◆ **Document segment**:

═══

In Silicon Valley, some rivals said Microsoft's move was tantamount to giving up on the idea that it can invest its cash more wisely than shareholders. "At the end of the day, you have to ask yourself, can you personally invest $70 billion better than your stockholders," says Jonathan Schwartz, Sun's president and chief operating officer. "I think Steve Ballmer did not think so."

Given all of the MSFT anti trust litigation and problems I don't think investing $70 billion in acquisitions was a real option. If they weren't going to invest $70 billion in acquisitions where else would they invest that kind of money?

It could also reduce earnings in the current year since Microsoft wouldn't be earning interest income on the cash.

The dividend is taxed at a 15% rate and assuming MSFT was getting a return on the cash of 5% holding long term govt bonds which was taxed at the corporate rate I believe, it seems investors will do better deploying the cash long term in SPY at the very least.

FWIW I think the MSFT capital structure was out of whack and this will be a step in the right direction towards rectifying it. It looks to me that many investors anticipated this announcement as MSFT has had a "divvy run" of sorts leading up to it. When MSFT goes x dividend the price will drop by $3 a share most likely. In the article it states that it could drop more after going x dividend and from my experience that's probably right. Shareholders have to approve the deal but I think it's a formality.

Microsoft to Dole Out
Its Cash Hoard
Huge Payout to Investors
Signals Mature Future
For the Software Giant
Timing Avoids Possible Tax Hit

By ROBERT A. GUTH and SCOTT THURM
Staff Reporters of THE WALL STREET JOURNAL
July 21, 2004; Page A1

In an extraordinary move to shower its cash hoard upon shareholders, Microsoft Corp. said it will make a one-time dividend payment this year of $32 billion and buy back up to $30 billion of the company's stock over the next four years. The company also said it will double the dividend it pays out annually to $3.5 billion, or 32 cents a share.

The plans, which Microsoft valued at up to $75 billion over four years, are believed to represent the largest corporate cash disbursement in history. They mark a turning point for high technology's most successful company.
[Portrait]

Microsoft, with a share price that has been nearly flat for six years, faces increasingly impatient calls by some investors to share some of the company's stockpile of nearly $60 billion in cash and short-term investments. That money comes from Microsoft's lucrative Windows monopoly in personal-computer software, but antitrust issues have limited its ability to make big acquisitions.

With growth slowing, Microsoft is signaling its evolution from hot stock to mature corporation. It has been successively transforming relationships with competitors, customers and its employees. Over the past year, it has mended fences with some of its staunchest rivals including Sun Microsystems Inc., resolved most of the long-running antitrust suits against it, instituted new policies for taking in customer feedback and killed its stock options in favor of another stock-based compensation preferred by slower growth companies.

═══

◆ **Data shown**:
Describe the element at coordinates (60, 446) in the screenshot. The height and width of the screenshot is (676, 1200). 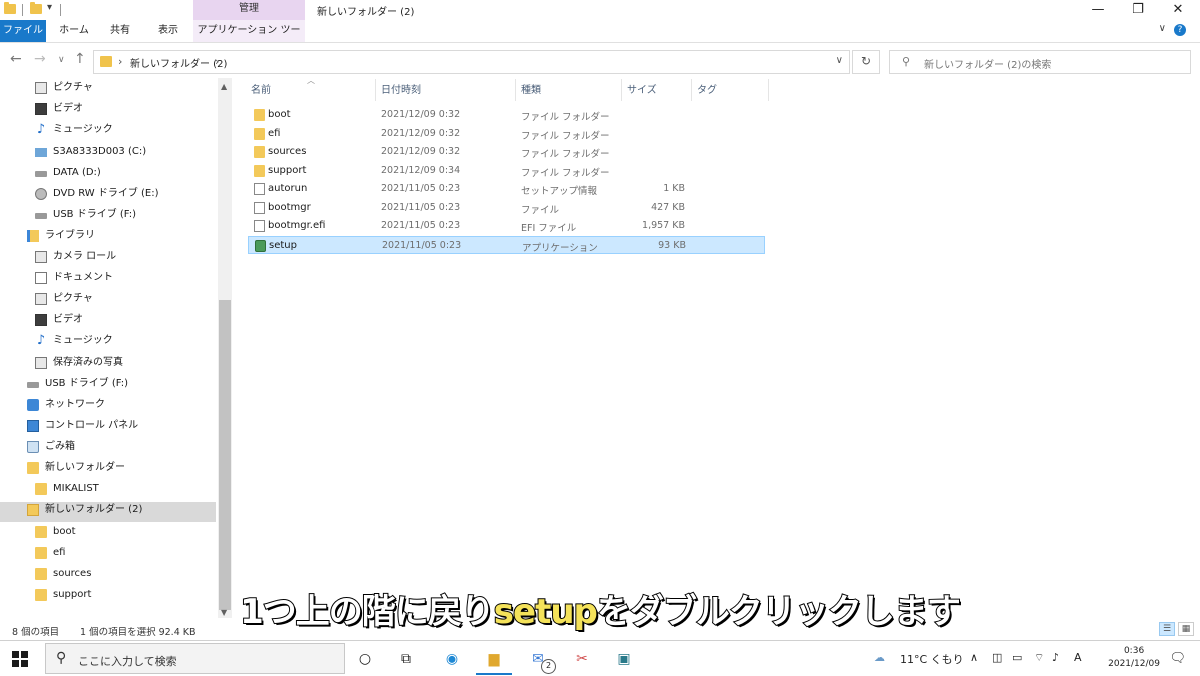
I see `nav-item-label: ごみ箱` at that location.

═══

◆ **Exercise set**:
- A) Update the Microsoft payout text between "It could also" and "the very least.", inclusive, changing "cash" to "money".
- B) Answer these questions from the Microsoft payout text.
(i) How large is the one-time dividend Microsoft said it would pay this year?
(ii) At what rate is the dividend taxed?
(iii) What positions does Jonathan Schwartz hold at Sun?

◆ **Responses**:
- A)
It could also reduce earnings in the current year since Microsoft wouldn't be earning interest income on the money.

The dividend is taxed at a 15% rate and assuming MSFT was getting a return on the money of 5% holding long term govt bonds which was taxed at the corporate rate I believe, it seems investors will do better deploying the money long term in SPY at the very least.

- B)
(i) $32 billion
(ii) 15%
(iii) President and chief operating officer